- _Exercise prompt_:
Reproduce the records word for word, starting at the line that contains "The height and width of the screenshot is (980, 1680)." and ending with the line that contains "coordinates (452, 548).", including both of those lines.

Stored items:
'''

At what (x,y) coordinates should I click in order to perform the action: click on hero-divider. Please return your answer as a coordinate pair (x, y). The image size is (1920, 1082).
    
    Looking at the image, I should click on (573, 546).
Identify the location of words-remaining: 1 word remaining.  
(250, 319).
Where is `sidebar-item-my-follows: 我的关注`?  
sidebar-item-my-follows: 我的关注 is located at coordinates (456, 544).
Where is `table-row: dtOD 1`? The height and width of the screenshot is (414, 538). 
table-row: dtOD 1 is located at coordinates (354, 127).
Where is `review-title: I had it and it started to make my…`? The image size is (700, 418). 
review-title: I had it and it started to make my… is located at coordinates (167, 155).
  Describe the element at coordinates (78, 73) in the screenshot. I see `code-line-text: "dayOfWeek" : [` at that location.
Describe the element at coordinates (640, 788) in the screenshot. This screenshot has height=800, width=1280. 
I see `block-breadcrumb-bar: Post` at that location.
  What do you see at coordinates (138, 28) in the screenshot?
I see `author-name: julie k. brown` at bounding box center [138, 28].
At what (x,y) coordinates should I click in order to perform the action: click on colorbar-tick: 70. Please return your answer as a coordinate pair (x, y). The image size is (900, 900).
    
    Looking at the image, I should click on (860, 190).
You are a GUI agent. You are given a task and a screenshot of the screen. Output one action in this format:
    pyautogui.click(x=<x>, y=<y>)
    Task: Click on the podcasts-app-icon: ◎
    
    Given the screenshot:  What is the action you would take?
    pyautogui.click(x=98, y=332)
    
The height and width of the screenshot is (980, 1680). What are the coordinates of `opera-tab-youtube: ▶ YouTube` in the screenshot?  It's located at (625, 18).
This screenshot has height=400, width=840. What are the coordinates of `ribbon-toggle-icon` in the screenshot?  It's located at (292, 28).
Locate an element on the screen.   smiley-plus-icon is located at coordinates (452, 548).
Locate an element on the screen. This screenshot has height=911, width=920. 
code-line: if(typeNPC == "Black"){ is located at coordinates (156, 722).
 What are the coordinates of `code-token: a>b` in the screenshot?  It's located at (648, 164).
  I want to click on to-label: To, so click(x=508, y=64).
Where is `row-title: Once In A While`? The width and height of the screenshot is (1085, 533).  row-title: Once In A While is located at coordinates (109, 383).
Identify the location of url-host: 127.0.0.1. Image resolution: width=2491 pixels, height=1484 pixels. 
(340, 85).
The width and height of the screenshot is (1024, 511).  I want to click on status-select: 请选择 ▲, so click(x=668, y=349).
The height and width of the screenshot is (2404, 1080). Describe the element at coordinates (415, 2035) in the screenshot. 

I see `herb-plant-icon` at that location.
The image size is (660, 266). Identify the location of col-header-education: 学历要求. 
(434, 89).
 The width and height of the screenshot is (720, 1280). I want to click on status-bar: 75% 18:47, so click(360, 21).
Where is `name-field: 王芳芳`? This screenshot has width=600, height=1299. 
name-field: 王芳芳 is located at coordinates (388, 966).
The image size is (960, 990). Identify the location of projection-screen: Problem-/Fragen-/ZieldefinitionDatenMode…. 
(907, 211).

'''

- _Task result_:
The height and width of the screenshot is (980, 1680). What are the coordinates of `opera-tab-youtube: ▶ YouTube` in the screenshot?  It's located at (625, 18).
This screenshot has height=400, width=840. What are the coordinates of `ribbon-toggle-icon` in the screenshot?  It's located at (292, 28).
Locate an element on the screen.   smiley-plus-icon is located at coordinates (452, 548).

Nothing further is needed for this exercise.